▸ Texte du document
►

- Les concombres de mer sont très prisés en Asie de l’Est, où ils sont utilisés dans la médecine traditionnelle.
- En raison de la forte demande pour ces animaux marins, leur population a chuté de manière vertigineuse en Tanzanie et ailleurs, plaçant de nombreuses espèces sur la liste rouge de l’UICN.
- Le gouvernement, qui avait interdit leur exportation depuis la Tanzanie continentale en 2003, a récemment commencé à encourager leur culture et leur élevage.
ÎLE MAFIA, Tanzanie – La barbe blanche flottant dans les eaux turquoise, Waziri Mpogo plonge sous la surface à quelques centaines de mètres d’une plage bordée de palmiers. Il retient son souffle et se dirige vers les herbiers marins et émerge soudain de l’eau, un tube jaune et visqueux à la main. La chose en question est épineuse et épaisse, mesure environ 15 centimètres de long et contient un petit trou à l’une de ses extrémités. Il la montre du doigt avec excitation en remontant à la surface.
Il s’agit d’un concombre de mer, un Thelenota ananas, « une holothurie ananas », pour être exact. C’est l’un des centaines de spécimens qui vivent en liberté sur les fonds marins de l’exploitation Mpogo Ocean Ranching Ltd, au large de l’île de Mafia, en Tanzanie. Elle n’en a peut-être pas l’air, mais cette espèce, qui ressemble étrangement à une limace et se nourrit sur les fonds marins en rampant, est l’une des espèces les plus précieuses de la côte est-africaine de l’océan Indien. Et, c’est pour cette raison qu’elle est braconnée et menacée d’extinction ici, en Tanzanie, et dans le monde entier. Cette large ferme sous-marine de 67 hectares (166 acres), s’inscrit dans les efforts déployés par le Gouvernement tanzanien, pour réguler le commerce des concombres de mer et aider leur population à se reconstituer.

◄

▸ Extrait de données
►

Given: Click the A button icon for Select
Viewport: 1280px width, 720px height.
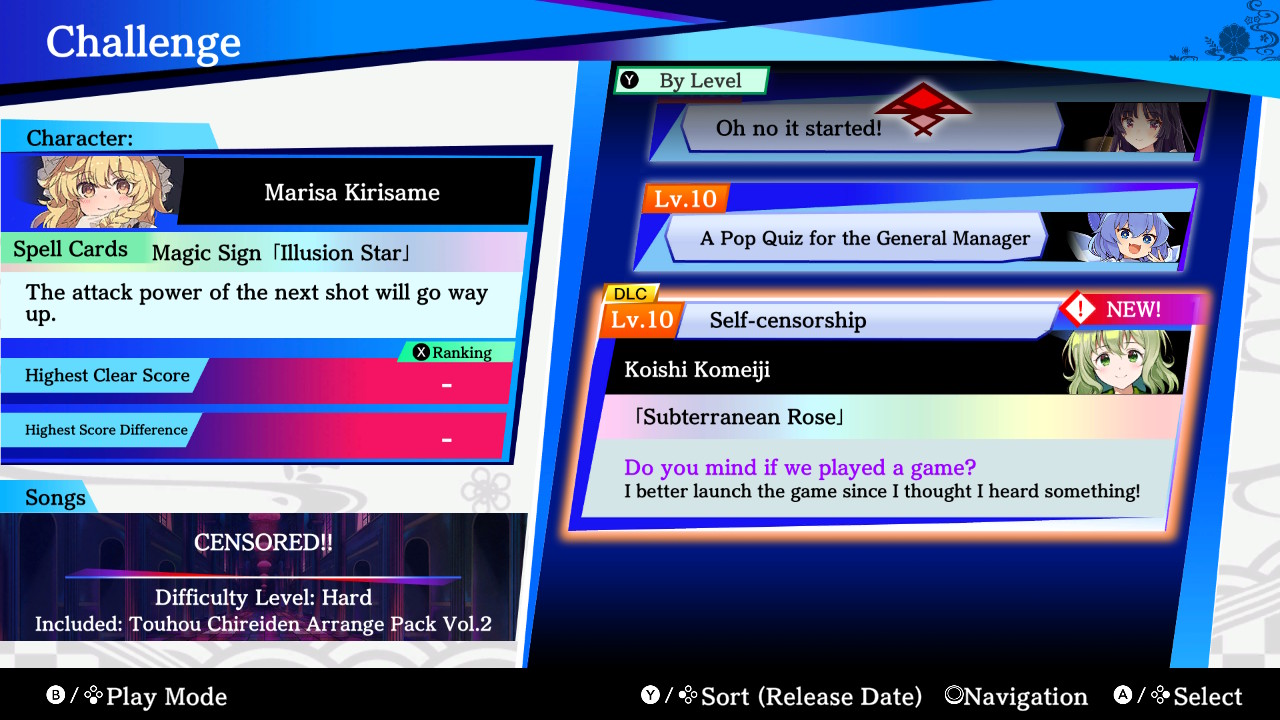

◄

▸ Consignes
[1] Dans le texte sur les concombres de mer en Tanzanie, relevez tous les nombres écrits en chiffres, chacun avec l'unité qui l'accompagne s'il y en a une.
[2] Poursuivez le texte sur les concombres de mer en Tanzanie après sa dernière phrase.

▸ Réponses par tâche
[1]
- 2003
- 15 centimètres
- 67 hectares
- 166 acres

[2]
Mpogo brandit le sujet cylindrique ondulant au-dessus de la surface, le sourire aux lèvres. Mpogo a 67 ans, une carrure imposante et une prestance d’aîné, mais dans l’eau, il redevient presque un enfant, zigzaguant entre les herbiers marins et taquinant les crabes tout en rassemblant son « troupeau », qu’il dépose dans un seau sur son petit bateau. Sur cette île, il est connu sous le nom de « père » de l’élevage extensif de concombres de mer, et son activité, c’est sa passion.
« Les concombres de mer sont une espèce en voie de disparition », dit-il, les vagues lui tapotant le menton. « Avec le projet que j’ai lancé, j’espère bien contribuer à augmenter leur population ».
Les 65 000 habitants de l’île de Mafia vivent presque tous, d’une manière ou d’une autre, des ressources de l’océan. Moins animée que sa cousine du nord Zanzibar, un aimant à touristes, l’île de Mafia reste une destination de renommée mondiale, pour la plongée sous-marine et la plongée avec masque et tuba, et pour ses excursions à la rencontre des requins-baleines. Le littoral de sable blanc est parsemé de petits villages de pêcheurs et de leurs bateaux monomoteurs qu’ils utilisent pour gagner leur vie.

Ces derniers temps, les bonnes prises se font cependant plus rares. La surpêche a, en effet, entraîné une chute drastique des stocks de poissons, obligeant les pêcheurs à s’éloigner des côtes. Ces concombres de mer pourraient donc représenter une solution pour les habitants locaux.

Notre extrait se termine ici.